◆ DATA SHOWN:
===============

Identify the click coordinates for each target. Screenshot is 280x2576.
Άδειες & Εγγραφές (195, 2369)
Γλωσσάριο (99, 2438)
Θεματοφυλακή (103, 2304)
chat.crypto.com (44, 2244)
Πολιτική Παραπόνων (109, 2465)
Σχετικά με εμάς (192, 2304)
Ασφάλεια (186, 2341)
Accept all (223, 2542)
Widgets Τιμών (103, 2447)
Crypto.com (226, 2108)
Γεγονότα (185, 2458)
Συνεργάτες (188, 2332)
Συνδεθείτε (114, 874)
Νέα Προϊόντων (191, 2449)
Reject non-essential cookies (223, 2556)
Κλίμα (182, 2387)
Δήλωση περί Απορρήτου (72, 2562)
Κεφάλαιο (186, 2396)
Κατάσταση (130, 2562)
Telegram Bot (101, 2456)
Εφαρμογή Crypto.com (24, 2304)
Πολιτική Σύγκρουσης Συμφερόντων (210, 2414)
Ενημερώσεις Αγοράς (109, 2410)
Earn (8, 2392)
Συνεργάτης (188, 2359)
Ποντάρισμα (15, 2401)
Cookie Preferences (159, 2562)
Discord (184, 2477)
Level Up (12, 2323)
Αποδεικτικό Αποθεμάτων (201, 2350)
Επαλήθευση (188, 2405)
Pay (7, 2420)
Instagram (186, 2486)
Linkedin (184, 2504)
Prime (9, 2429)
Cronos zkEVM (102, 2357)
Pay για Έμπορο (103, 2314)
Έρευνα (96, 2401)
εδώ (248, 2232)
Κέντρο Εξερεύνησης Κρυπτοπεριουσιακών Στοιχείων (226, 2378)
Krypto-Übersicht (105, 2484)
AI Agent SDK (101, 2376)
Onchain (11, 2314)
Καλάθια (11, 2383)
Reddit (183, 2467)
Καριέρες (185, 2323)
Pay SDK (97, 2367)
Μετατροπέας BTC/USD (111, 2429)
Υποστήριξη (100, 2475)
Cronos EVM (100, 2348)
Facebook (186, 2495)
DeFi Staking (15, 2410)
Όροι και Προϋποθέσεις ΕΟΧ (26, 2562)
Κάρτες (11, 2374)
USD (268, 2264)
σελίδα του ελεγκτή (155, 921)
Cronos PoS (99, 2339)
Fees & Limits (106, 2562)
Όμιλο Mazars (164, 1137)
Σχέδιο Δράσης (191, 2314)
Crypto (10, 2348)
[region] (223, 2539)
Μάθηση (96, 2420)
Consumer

===============

After locating the line with "Συνεργάτες (188, 2332)" in the material above, return it and each line after it exactly, ending at the line with "[region] (223, 2539)".

Συνεργάτες (188, 2332)
Συνδεθείτε (114, 874)
Νέα Προϊόντων (191, 2449)
Reject non-essential cookies (223, 2556)
Κλίμα (182, 2387)
Δήλωση περί Απορρήτου (72, 2562)
Κεφάλαιο (186, 2396)
Κατάσταση (130, 2562)
Telegram Bot (101, 2456)
Εφαρμογή Crypto.com (24, 2304)
Πολιτική Σύγκρουσης Συμφερόντων (210, 2414)
Ενημερώσεις Αγοράς (109, 2410)
Earn (8, 2392)
Συνεργάτης (188, 2359)
Ποντάρισμα (15, 2401)
Cookie Preferences (159, 2562)
Discord (184, 2477)
Level Up (12, 2323)
Αποδεικτικό Αποθεμάτων (201, 2350)
Επαλήθευση (188, 2405)
Pay (7, 2420)
Instagram (186, 2486)
Linkedin (184, 2504)
Prime (9, 2429)
Cronos zkEVM (102, 2357)
Pay για Έμπορο (103, 2314)
Έρευνα (96, 2401)
εδώ (248, 2232)
Κέντρο Εξερεύνησης Κρυπτοπεριουσιακών Στοιχείων (226, 2378)
Krypto-Übersicht (105, 2484)
AI Agent SDK (101, 2376)
Onchain (11, 2314)
Καλάθια (11, 2383)
Reddit (183, 2467)
Καριέρες (185, 2323)
Pay SDK (97, 2367)
Μετατροπέας BTC/USD (111, 2429)
Υποστήριξη (100, 2475)
Cronos EVM (100, 2348)
Facebook (186, 2495)
DeFi Staking (15, 2410)
Όροι και Προϋποθέσεις ΕΟΧ (26, 2562)
Κάρτες (11, 2374)
USD (268, 2264)
σελίδα του ελεγκτή (155, 921)
Cronos PoS (99, 2339)
Fees & Limits (106, 2562)
Όμιλο Mazars (164, 1137)
Σχέδιο Δράσης (191, 2314)
Crypto (10, 2348)
[region] (223, 2539)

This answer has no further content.